◆ INSTRUCTION 1
In the collection entries, from the line with "Open the @HopfieldJohn" up to and including the line with "pos(1516,49)", swap "Instruction" for "Step" and write out only those lines with nothing else altered.

◆ EXCERPT PROVIDED
_ _ _ _ _

When Tennessee has the ball…
- The offensive line has been one of Tennessee’s most consistent issues this season, struggling to provide quarterback Josh Dobbs with sufficient protection and failing to produce a single positive run blocking grade among their starting five. As a unit, the Volunteers line ranks 62nd out of 65 Power-5 teams with a 76.9 pass blocking efficiency rating and has surrendered 48 total pressures on the year, 7th most in the nation. They will be facing an A&M defense that currently ranks 2nd in the nation in pass rush grade and features possibly the best defensive end duo in college football in Myles Garrett and Daeshon Hall. Even with missing last week’s game, Garrett leads all Power-5 edge rushers with his 89.7 pass rush grade and ranks third nationally with 26 total QB pressures this year. Hall isn’t far behind, totaling 17 pressures this season and ranking among the leaders at his position with 11 run stops.
- Despite the lack of a clean pocket, quarterback Josh Dobbs has performed fairly well when facing pressure this season. His 63.6 percent accuracy rate on pressured dropbacks ranks 10th in the nation and he leads all of college football with seven touchdown passes when under pressure. Dobbs has allowed 18.9 percent of his pressured dropbacks to result in a sack, however, the 14th highest sack percentage in the country.

_ _ _ _ _

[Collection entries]
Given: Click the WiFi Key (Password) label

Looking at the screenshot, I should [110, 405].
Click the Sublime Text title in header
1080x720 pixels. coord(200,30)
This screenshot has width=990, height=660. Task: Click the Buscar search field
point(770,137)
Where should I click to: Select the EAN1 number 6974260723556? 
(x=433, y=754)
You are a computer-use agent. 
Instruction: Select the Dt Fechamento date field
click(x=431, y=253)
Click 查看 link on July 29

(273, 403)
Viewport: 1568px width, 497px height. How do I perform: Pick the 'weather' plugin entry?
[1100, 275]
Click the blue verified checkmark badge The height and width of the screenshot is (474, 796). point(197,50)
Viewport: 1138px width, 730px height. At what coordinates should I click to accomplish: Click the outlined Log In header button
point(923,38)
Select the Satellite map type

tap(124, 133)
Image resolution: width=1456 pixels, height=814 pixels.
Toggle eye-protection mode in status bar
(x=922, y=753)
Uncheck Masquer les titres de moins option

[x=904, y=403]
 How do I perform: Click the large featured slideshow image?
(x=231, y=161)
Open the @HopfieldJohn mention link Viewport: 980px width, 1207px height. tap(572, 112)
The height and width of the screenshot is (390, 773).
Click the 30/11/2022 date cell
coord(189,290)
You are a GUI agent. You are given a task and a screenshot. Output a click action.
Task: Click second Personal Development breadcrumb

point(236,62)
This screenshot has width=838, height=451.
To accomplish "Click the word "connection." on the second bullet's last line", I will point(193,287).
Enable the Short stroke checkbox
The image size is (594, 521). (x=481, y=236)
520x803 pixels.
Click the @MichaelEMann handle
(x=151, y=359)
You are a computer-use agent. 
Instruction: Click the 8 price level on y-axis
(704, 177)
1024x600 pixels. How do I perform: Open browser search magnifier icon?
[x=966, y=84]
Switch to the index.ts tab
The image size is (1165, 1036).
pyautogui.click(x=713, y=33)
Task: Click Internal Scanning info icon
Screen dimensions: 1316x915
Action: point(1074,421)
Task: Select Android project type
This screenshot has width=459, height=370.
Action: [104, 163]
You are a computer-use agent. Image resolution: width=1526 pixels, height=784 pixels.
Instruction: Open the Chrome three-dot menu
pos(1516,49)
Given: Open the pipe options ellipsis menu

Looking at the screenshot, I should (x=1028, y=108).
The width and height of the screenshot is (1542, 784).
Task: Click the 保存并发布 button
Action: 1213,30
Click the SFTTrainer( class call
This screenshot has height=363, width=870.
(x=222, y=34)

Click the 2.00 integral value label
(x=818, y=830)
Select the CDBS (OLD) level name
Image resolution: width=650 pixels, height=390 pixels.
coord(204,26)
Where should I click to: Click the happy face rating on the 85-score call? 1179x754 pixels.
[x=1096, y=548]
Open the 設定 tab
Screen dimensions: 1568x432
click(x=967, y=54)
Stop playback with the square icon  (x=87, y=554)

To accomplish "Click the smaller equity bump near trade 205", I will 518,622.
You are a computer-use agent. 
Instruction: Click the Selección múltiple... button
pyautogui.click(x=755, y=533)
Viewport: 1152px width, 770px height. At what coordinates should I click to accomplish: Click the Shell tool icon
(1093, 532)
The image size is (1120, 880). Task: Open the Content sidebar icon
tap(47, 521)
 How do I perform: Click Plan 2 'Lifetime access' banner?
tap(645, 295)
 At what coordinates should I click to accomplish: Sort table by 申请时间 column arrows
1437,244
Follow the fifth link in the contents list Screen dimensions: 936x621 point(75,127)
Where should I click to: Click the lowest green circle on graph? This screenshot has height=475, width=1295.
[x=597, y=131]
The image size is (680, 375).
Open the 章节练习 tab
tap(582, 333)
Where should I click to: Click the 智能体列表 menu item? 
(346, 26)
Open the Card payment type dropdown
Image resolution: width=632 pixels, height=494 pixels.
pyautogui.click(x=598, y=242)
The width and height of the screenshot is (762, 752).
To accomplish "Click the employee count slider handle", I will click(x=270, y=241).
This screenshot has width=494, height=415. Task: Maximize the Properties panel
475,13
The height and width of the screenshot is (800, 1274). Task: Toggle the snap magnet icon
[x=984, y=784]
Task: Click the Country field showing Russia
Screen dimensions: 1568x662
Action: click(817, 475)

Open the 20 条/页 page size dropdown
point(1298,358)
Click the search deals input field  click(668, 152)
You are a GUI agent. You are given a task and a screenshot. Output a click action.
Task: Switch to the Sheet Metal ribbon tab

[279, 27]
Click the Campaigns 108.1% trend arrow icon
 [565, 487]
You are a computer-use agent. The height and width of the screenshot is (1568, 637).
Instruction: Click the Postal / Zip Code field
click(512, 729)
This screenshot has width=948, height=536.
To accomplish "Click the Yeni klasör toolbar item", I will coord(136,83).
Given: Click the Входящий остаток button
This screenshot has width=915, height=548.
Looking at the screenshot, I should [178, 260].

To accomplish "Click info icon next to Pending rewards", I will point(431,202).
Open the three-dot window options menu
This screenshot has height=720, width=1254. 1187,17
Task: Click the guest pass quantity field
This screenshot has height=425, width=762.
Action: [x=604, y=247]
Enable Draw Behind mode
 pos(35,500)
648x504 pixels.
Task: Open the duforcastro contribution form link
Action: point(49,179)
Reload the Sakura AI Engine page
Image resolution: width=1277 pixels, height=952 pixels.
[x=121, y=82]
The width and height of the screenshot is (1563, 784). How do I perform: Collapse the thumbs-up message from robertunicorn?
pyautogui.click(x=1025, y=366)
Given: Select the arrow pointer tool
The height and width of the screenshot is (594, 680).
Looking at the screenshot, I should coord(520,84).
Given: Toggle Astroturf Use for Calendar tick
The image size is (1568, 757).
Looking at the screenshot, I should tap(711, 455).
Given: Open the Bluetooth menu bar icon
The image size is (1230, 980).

_ _ _ _ _

◆ INSTRUCTION 2
From the passage on Tennessee's offense, copy the words from "- Despite the" up to and including "in the country." exactly as they appear.

◆ CORRECT RESPONSE 1
Open the @HopfieldJohn mention link Viewport: 980px width, 1207px height. tap(572, 112)
The height and width of the screenshot is (390, 773).
Click the 30/11/2022 date cell
coord(189,290)
You are a GUI agent. You are given a task and a screenshot. Output a click action.
Task: Click second Personal Development breadcrumb

point(236,62)
This screenshot has width=838, height=451.
To accomplish "Click the word "connection." on the second bullet's last line", I will point(193,287).
Enable the Short stroke checkbox
The image size is (594, 521). (x=481, y=236)
520x803 pixels.
Click the @MichaelEMann handle
(x=151, y=359)
You are a computer-use agent. 
Step: Click the 8 price level on y-axis
(704, 177)
1024x600 pixels. How do I perform: Open browser search magnifier icon?
[x=966, y=84]
Switch to the index.ts tab
The image size is (1165, 1036).
pyautogui.click(x=713, y=33)
Task: Click Internal Scanning info icon
Screen dimensions: 1316x915
Action: point(1074,421)
Task: Select Android project type
This screenshot has width=459, height=370.
Action: [104, 163]
You are a computer-use agent. Image resolution: width=1526 pixels, height=784 pixels.
Step: Open the Chrome three-dot menu
pos(1516,49)

◆ CORRECT RESPONSE 2
- Despite the lack of a clean pocket, quarterback Josh Dobbs has performed fairly well when facing pressure this season. His 63.6 percent accuracy rate on pressured dropbacks ranks 10th in the nation and he leads all of college football with seven touchdown passes when under pressure. Dobbs has allowed 18.9 percent of his pressured dropbacks to result in a sack, however, the 14th highest sack percentage in the country.